WASHINGTON — The top Democrat on the House oversight committee is asking the Federal Deposit Insurance Corp. to provide more details about why it recently banned a high-ranking EPA official from the banking business.

Albert C. Kelly, who is now a senior adviser to Environmental Protection Agency head Scott Pruitt, is a former chairman of SpiritBank in Tulsa, Okla.

In a July order, the FDIC fined Kelly $125,000 and banned him from banking, concluding he had willfully violated regulations and engaged in unsafe and unsound banking practices that had harmed the bank.

“The FDIC further determined that such violation demonstrated [Kelly’s] unfitness to serve as a director, officer, person participating in the conduct of the affairs or as an institution-affiliated party of the bank, [or] any other insured depository institution,” the FDIC said.

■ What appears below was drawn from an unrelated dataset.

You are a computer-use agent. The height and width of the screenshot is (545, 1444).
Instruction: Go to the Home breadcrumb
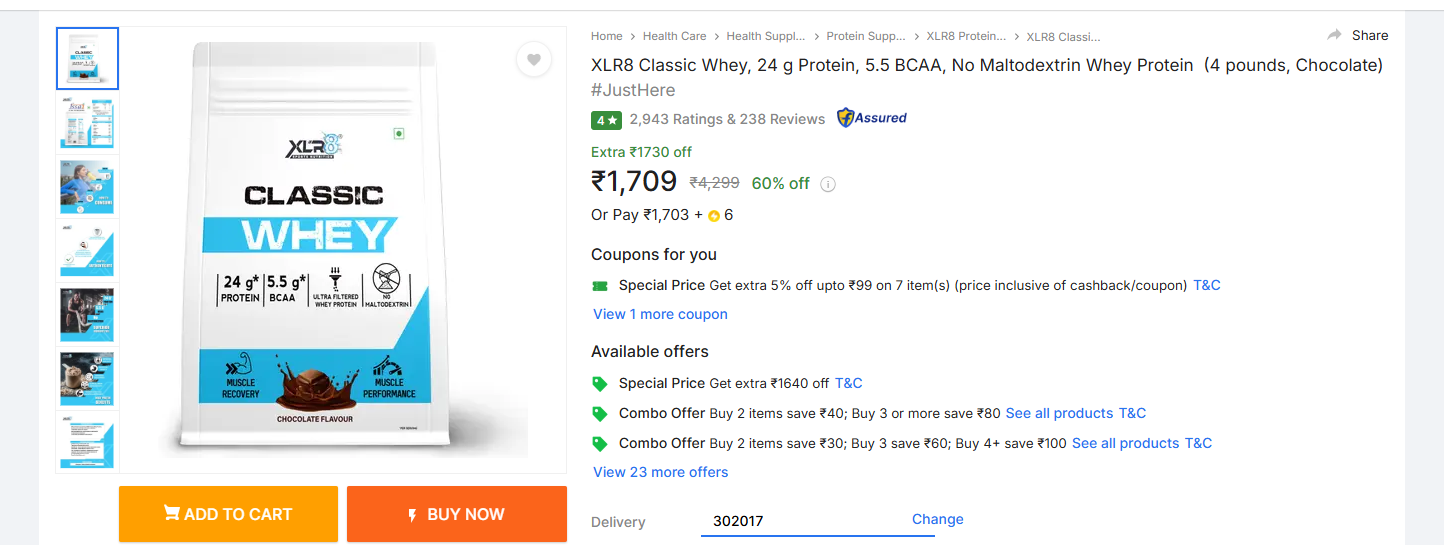coord(606,36)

Rep. Elijah Cummings, D-Md.
"If the FDIC has determined that Mr. Kelly is unfit to serve as an Oklahoma bank official, it is unclear why he is fit to serve as one of the top advisers to the EPA Administrator leading a major task force," wrote Rep. Elijah Cummings, D-Md. Bloomberg News

The FDIC order did not go into specifics about what Kelly allegedly did wrong. Kelly had worked at SpiritBank for 34 years and left in April to join Pruitt's senior leadership team.

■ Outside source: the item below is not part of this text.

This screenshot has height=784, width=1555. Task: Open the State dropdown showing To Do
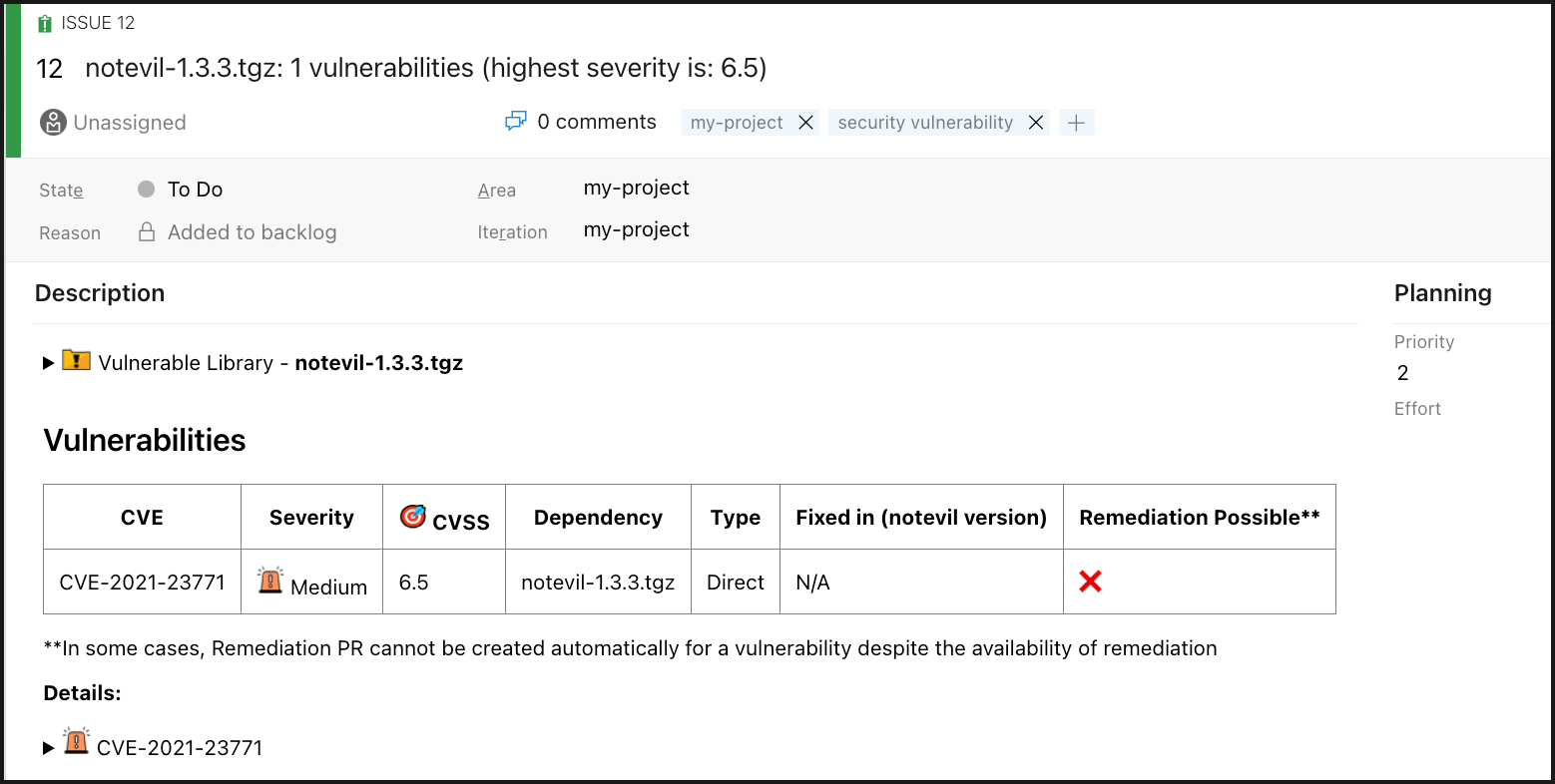(x=195, y=190)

Rep. Elijah Cummings of Maryland, the lead Democrat on the Oversight and Government Reform Committee, is seeking more information about the case against Kelly.

“It is imperative that Congress and the American people obtain detailed information about the abuses Mr. Kelly engaged in that resulted in the FDIC’s fine and order against him,” Cummings wrote.

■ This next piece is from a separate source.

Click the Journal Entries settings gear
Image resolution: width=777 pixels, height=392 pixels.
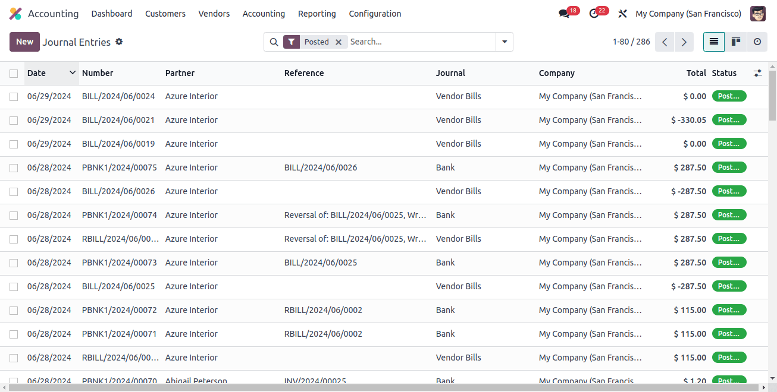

Cummings is seeking by Oct. 6 the FDIC’s entire investigative case file and all documents obtained by the FDIC on which its prohibition order was based.

"If the FDIC has determined that Mr. Kelly is unfit to serve as an Oklahoma bank official, it is unclear why he is fit to serve as one of the top advisers to the EPA Administrator leading a major task force," Cummings wrote.

Calls to the EPA were not immediately returned. An FDIC spokeswoman said it had received the letter and would respond.